Alright, let’s talk about what makes these little golden bites addictive. We’re working with artichoke hearts—tender and mild, the kind that suck up flavor like a sponge. Coated in a simple gluten free breading mix (no weird flour blends or gritty texture), then oven-baked until crispy and golden.
The Parmesan? That’s your punch. It melts into the coating and creates this deeply savory crust that almost tastes fried. But again—no oil bath here. We’re sticking to a hot oven and a good baking sheet.
I first started making these for my sister, who has celiac. She missed finger foods. Everything crunchy was off limits unless it was wrapped in gluten-free sadness. I messed with batters and flours and even tried shallow frying, but nothing came close to this oven method with a simple Parmesan finish.
Now, these live rent-free in our weeknight rotation.
If you’ve got someone gluten-sensitive in your house, they’ll love them. If not, they’ll just think they’re delicious and keep eating.
Tips for Crispy Perfection
A few things I’ve learned the hard way:
Dry those artichokes: Can’t stress it enough. Damp veggies kill crisp.
Use real Parmesan: Pre-grated stuff has anti-caking agents that stop it from melting and crisping right.
Hot oven is key: Anything under 400°F won’t give you the crunch you want.
Flip gently: Use tongs or a spatula halfway through baking. Don’t rip off the crust.
Use convection if you have it: If your oven has a convection setting, turn it on. It helps circulate hot air and crisps everything faster.
If you want extra bite, you can even mix in crushed gluten free cornflakes or puffed rice crumbs with the coating mix. I’ve tried it—it’s wild.
Serving Ideas & What to Pair It With
These baked artichokes are solid on their own, but if you want to make a whole thing out of it, here’s what works:
Dip them in warmed marinara or spicy aioli.
Serve alongside grilled chicken or baked salmon.
Top a salad with these instead of croutons. Add arugula, shaved fennel, and a lemon vinaigrette. Boom.
They also make a killer side dish for holiday dinners, potlucks, or weekend cookouts. People always ask for the recipe, and when they find out it’s gluten free—they’re shook.
How to Store & Reheat
If by some miracle you have leftovers, store them in an airtight container in the fridge for up to 3 days.

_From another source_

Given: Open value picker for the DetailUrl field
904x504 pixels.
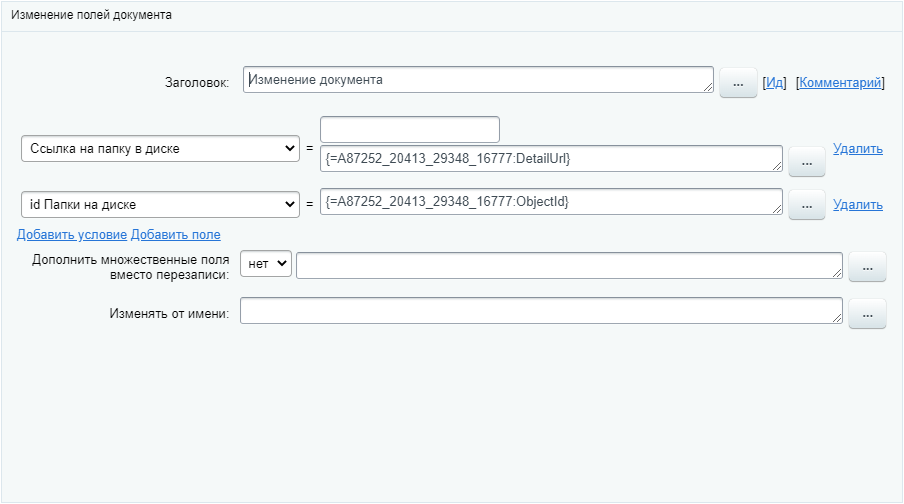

To reheat, skip the microwave. Pop them in the oven or toaster oven at 375°F for 8–10 minutes to bring the crunch back. You can even hit them with the broiler for the last minute.
Freezing? I wouldn’t. The texture suffers. These are best fresh.
Final Thoughts from My Kitchen
I’ve made a lot of gluten-free appetizers over the years, and most of them try too hard. Too many steps. Too many fake ingredients. These baked Parmesan-crusted artichokes are different.
They’re simple, real, and totally satisfying. You get crunch. You get flavor. You don’t get left out if you’re gluten free.
I’ve served these to folks who didn’t even know what gluten was, and they came back for seconds. That’s the goal, right?
Whether you’re cooking for someone with dietary restrictions or just want to eat something that tastes amazing without deep frying, give this one a shot.
They’re quick enough for a weeknight… but fancy enough for company.
Print
Gluten Free Parmesan-Crusted Artichokes (Baked)
- Total Time: 35 minutes
- Yield: 4 servings (as an appetizer or side)
- Diet: Gluten Free
Description
These crispy baked artichoke hearts are coated in a cheesy, gluten free crust and oven-roasted until golden. Perfect for snacking, parties, or topping salads, they’re crunchy, savory, and 100% gluten free without sacrificing flavor. No frying, no weird ingredients—just simple pantry staples and fresh flavor.
Ingredients
Main Ingredients
2 cans (14 oz) of whole artichoke hearts (in water or brine, not marinated)
→ Drain and pat dry. Real dry. If they’re wet, they won’t crisp.2 large eggs
→ These help the coating stick. Room temp eggs stick better than cold ones.1 cup freshly grated Parmesan cheese
→ Not the stuff in the green can. Use real Parm—grated by hand or food processor.3/4 cup gluten free breadcrumbs
→ I like using a mix of almond flour and store-bought GF breadcrumbs. Adds texture.1/2 teaspoon garlic powder
→ Not garlic salt. Just enough to bring some low-key savoriness.1/2 teaspoon onion powder
Salt and cracked black pepper to taste
Olive oil spray or a small amount of avocado oil
→ You’ll mist or drizzle it before baking to help with browning.
Optional (But Worth It)
Fresh parsley, chopped
→ Sprinkle on at the end for a little color and brightness.Lemon wedges
→ A squeeze before serving adds a bright contrast to the cheese.
Instructions
1. Preheat and Prep
Set your oven to 425°F. Line a baking sheet with parchment paper or foil and spray it lightly with olive oil. You want a hot surface ready to crisp these babies up.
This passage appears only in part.